Researchers often know their calling since childhood. Did the same happen to you?
From the start, I was interested in physics and mathematics; I was good at solving problems in these fields; therefore, I was accepted into a specialized course at Novosibirsk State University in the ninth grade. And then, in my final year, I became absolutely certain I made the right choice. At that moment, I discovered Surely You're Joking, Mr. Feynman! This is the autobiography of Richard Feynman, a pioneer in quantum electrodynamics, in which he talked about not only science but also his personal life – such as how he painted and played bongo drums in his spare time. His example inspired and ultimately convinced me that it’s possible to be a cool scientist, not a boring nerd in a coat.
And what was your plan?
I applied to the Moscow Institute of Physics and Technology (MIPT), but the rest was pure fate. This is a bizarre story! I failed to get a tuition-free position because of a single point, so I had to settle for a fee-based one. Back then, there were no online bank transfers, so I had to go to the bank to pay my tuition. So, I came to a bank in Moscow to make the transfer, and there was a big bank failure due to the weather. Surely, I could pay later, but I thought about it again and realized that Novosibirsk State University (NSU) that I already knew was just as good a choice as MIPT; and I was able to get in thanks to winning an NSU contest.
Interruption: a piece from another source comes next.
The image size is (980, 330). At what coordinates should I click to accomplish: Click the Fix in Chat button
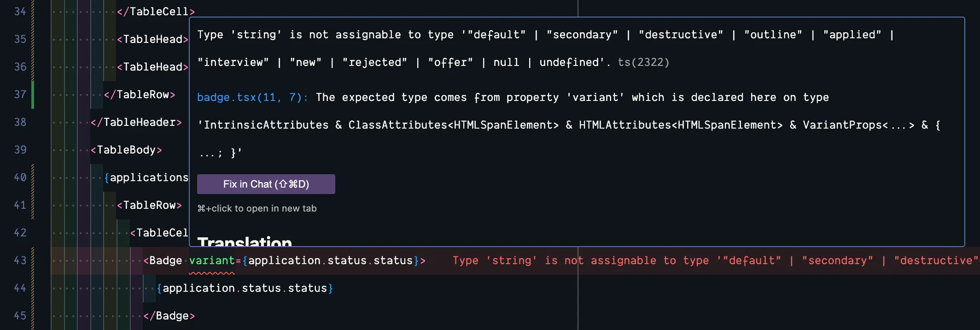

My university, like the other 38 institutes of the Siberian Branch of the Russian Academy of Sciences, is conveniently located in a separately-standing university town, as opposed to MIPT, which has campuses scattered throughout Moscow. What I also liked is that I could easily visit my fellow researchers to check what they were working on. As a student, I was able to work at four or five laboratories on several projects involving semiconductors, optics, and the Siberian Ring Photon Source or SKIF, i.e. a laser complex for free electrons designed to generate a new synchrotron radiation source. SKIF is a universally-applicable megascience facility for research in biology and medicine, chemistry and catalysis, and next-gen energy. Potentially, it can be utilized to create new composite materials and thin films, as well as study the fundamental properties of matter.
I know you’ve studied at Paris-Saclay University’s Institute of Optics. How did you get there and what did you take from this experience?
Just so you know, universities are no apex of the educational system in France; there are the so-called higher engineering schools which are ranked higher than universities. As a rule, the country’s citizens can enroll at universities and study there for free, whereas engineering schools require applicants to prepare for future studies for three years and then compete for tuition-free and fee-based positions.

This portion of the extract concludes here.